As to the revised version, it sounds like it boils down to "you had to be there" as the excuse. I think, in so far as the rogue agent using torture in the field on a captured prisoner, this is correct. We can still reasonably disagree that their judgment was correct and could argue that merit or demerit of that case and its particulars in a court room or a Congressional hearing or some like forum. But those rogue agents weren't the ones targeted for investigation by the OPR. "Their" lawyers were. The people who are supposed to provide dispassionate advice on whether their actions could be interpreted as a violation of the law or not. I don't think we can reasonably approve of state empowered actors removed from the emotion and tension of that terrible situation being face to face with a man who wants to kill American citizens and knows (with a certainty which we never have possessed) how or where they might do it next, that we can construct an appropriate legal architecture to protect the men in the room from "doing whatever they feel they need to do" that would protect the men who are abused in that room from being abused with malice and impunity rather than with the understanding that it would have to be justified at some later date and held to account. It would seem more appropriate to let the American public decide this after the fact in accordance with the established laws of our country and those international treaties which we have ratified on the subject of torture and let our ideals govern over our passions and values.
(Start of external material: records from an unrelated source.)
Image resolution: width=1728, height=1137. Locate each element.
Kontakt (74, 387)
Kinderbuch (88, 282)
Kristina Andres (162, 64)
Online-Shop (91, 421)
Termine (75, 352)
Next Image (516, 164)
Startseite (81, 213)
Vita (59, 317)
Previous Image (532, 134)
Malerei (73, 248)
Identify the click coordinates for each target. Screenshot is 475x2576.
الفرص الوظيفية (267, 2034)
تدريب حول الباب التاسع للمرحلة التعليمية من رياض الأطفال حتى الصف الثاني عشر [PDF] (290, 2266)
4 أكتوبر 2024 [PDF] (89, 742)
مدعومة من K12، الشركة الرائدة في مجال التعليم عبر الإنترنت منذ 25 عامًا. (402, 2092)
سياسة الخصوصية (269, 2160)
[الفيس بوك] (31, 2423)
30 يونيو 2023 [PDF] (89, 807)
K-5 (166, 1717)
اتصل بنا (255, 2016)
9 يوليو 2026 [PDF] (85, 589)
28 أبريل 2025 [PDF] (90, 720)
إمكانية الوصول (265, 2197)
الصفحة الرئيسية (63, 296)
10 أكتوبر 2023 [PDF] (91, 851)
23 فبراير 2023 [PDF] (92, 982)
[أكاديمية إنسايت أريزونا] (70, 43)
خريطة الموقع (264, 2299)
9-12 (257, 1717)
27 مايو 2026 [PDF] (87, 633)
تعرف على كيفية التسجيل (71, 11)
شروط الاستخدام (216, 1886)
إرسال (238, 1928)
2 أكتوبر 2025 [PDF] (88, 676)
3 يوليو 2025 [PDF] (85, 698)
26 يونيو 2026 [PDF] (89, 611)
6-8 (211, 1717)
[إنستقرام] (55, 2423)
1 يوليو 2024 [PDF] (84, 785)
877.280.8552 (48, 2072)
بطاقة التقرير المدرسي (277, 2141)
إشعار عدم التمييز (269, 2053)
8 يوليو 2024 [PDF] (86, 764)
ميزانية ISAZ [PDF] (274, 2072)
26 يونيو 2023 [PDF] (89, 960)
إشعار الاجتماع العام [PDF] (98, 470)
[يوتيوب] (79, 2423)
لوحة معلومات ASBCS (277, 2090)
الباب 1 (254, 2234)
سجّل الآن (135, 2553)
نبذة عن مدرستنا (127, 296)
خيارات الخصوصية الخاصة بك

Yoo's argument, rather than the OPR's justification of it, appears instead to be something like "we don't know what 'is' is". Which was laughable when Clinton tried it (over something far more humorous than the dark and twisted world of John Yoo). We perfectly well knew what was and wasn't torture in the legal sense because we had tried or attempted to try people in a court of law for doing many of the things we did. We even tried some of the Americans who did them at Abu Ghraib. You don't need to be Eric Blair to describe and figure out these things.